Haddad diz que Selic é ‘restritiva demais’ e elogia gestão Ilan no BC


O ministro da Fazenda, Fernando Haddad, repetiu, nesta terça-feira, 21, que considera o nível atual da taxa Selic, de 15% ao ano, “restritivo demais” para as condições atuais. Ele ponderou que cabe ao Banco Central conduzir a política monetária, e afirmou que as falas sobre os juros são apenas “opiniões.”

“É uma opinião de um cidadão como outro qualquer. Para o Banco Central, existem nove diretores que decidem isso, todo o resto é cidadão”, disse Haddad, em uma entrevista à GloboNews. “Se eu estivesse lá no Banco Central, eu ia ter essa opinião de que a taxa de juros está restritiva demais para as condições atuais.”

Haddad ponderou que, segundo um estudo do Fundo Monetário Internacional (FMI), o BC brasileiro é historicamente um dos mais hawkish do mundo.

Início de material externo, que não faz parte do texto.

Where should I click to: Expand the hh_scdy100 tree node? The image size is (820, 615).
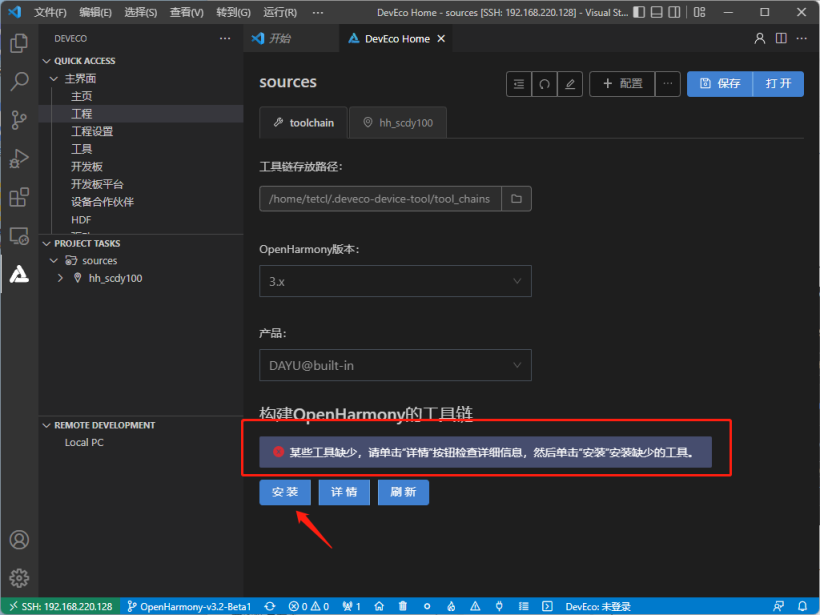pos(62,278)
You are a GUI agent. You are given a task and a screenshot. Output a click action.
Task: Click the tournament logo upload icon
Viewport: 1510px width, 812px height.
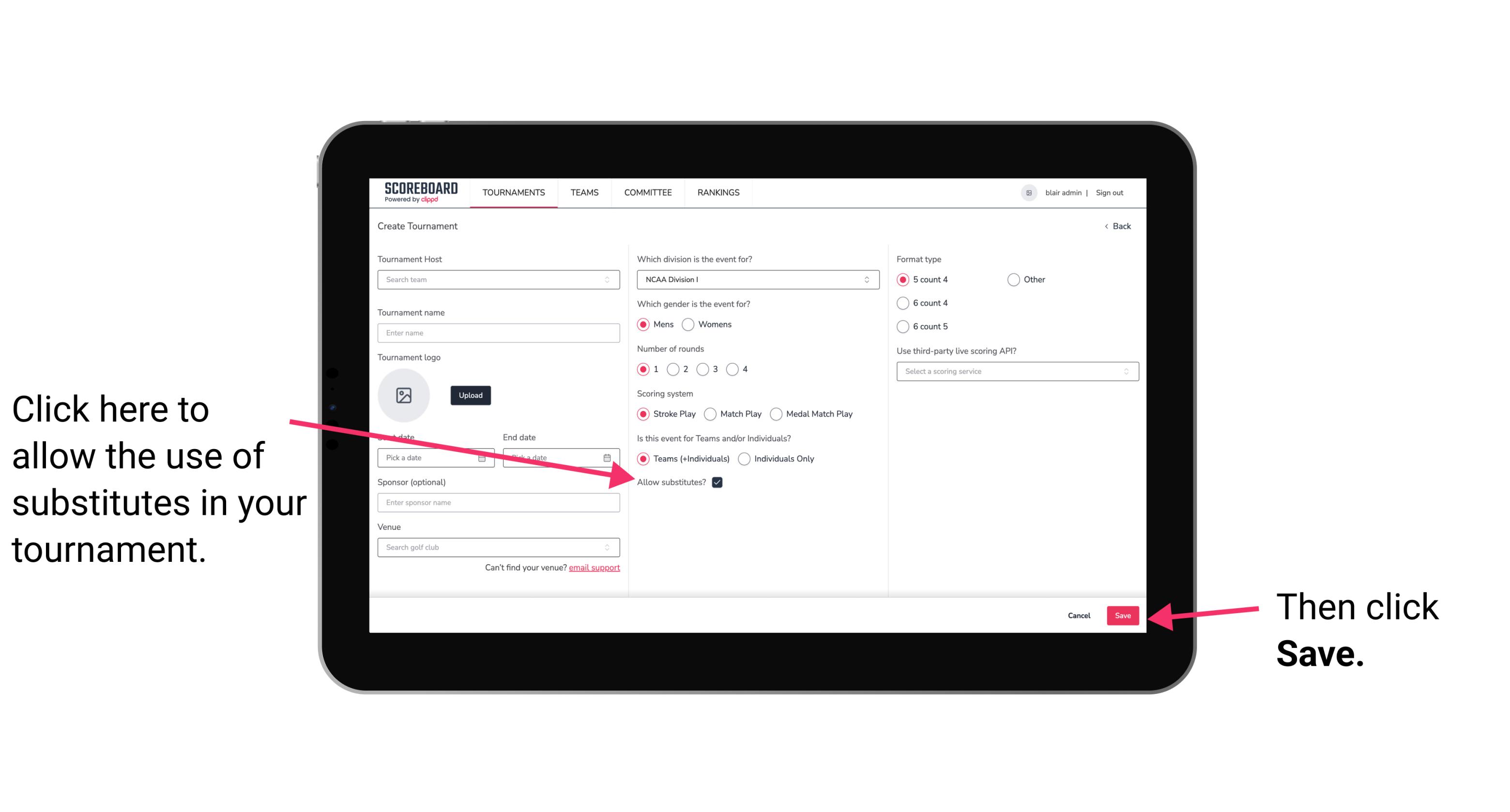[404, 394]
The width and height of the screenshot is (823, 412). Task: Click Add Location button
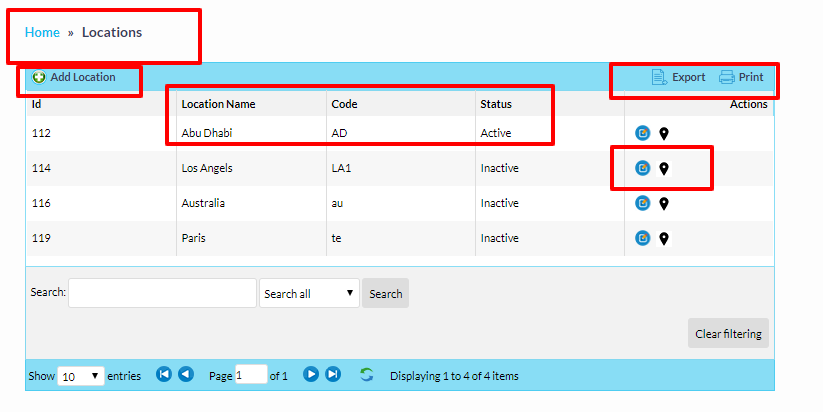click(x=75, y=77)
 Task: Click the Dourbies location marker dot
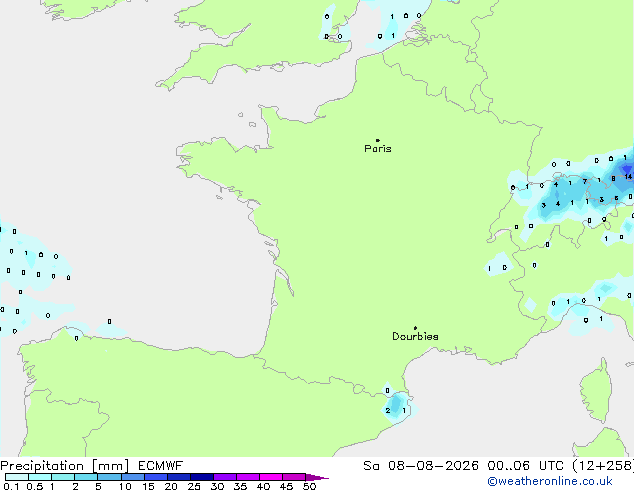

Perguntado sobre a atuação do BC sob a presidência de Gabriel Galípolo – que foi indicado ao cargo pelo presidente Luiz Inácio Lula da Silva, mas promoveu um forte aumento dos juros -, o ministro disse considerar que é cedo para avaliar, já que a administração tem menos de um ano e começou com “problemas graves a administrar.”

O ministro, no entanto, elogiou a gestão do ex-presidente do BC Ilan Goldfajn (2016-2019), que foi indicado ao cargo durante o governo Michel Temer (2016-2018). “Quando o Ilan foi presidente, nós tivemos um período em que o BC foi muito sensível às teses que me são caras, por assim dizer”, afirmou Haddad.

Ele negou que Ilan tenha tido ajuda da política fiscal, com a criação do teto de gastos, para manter os juros baixos. Segundo o ministro, o déficit primário permaneceu na casa dos 2% do PIB, e o Supremo Tribunal Federal (STF) ainda aprovou a chamada “Tese do Século”, com impacto nas contas públicas. “E o Ilan soube tocar”, disse Haddad.

O ministro disse ainda que a inflação tem se comportado cada vez melhor e está em tendência de queda, lembrando que as projeções do mercado já indicam um IPCA abaixo de 4% no fim de 2027. Ele lembrou que o presidente Lula também tem a opinião de que os juros estão excessivamente restritivos.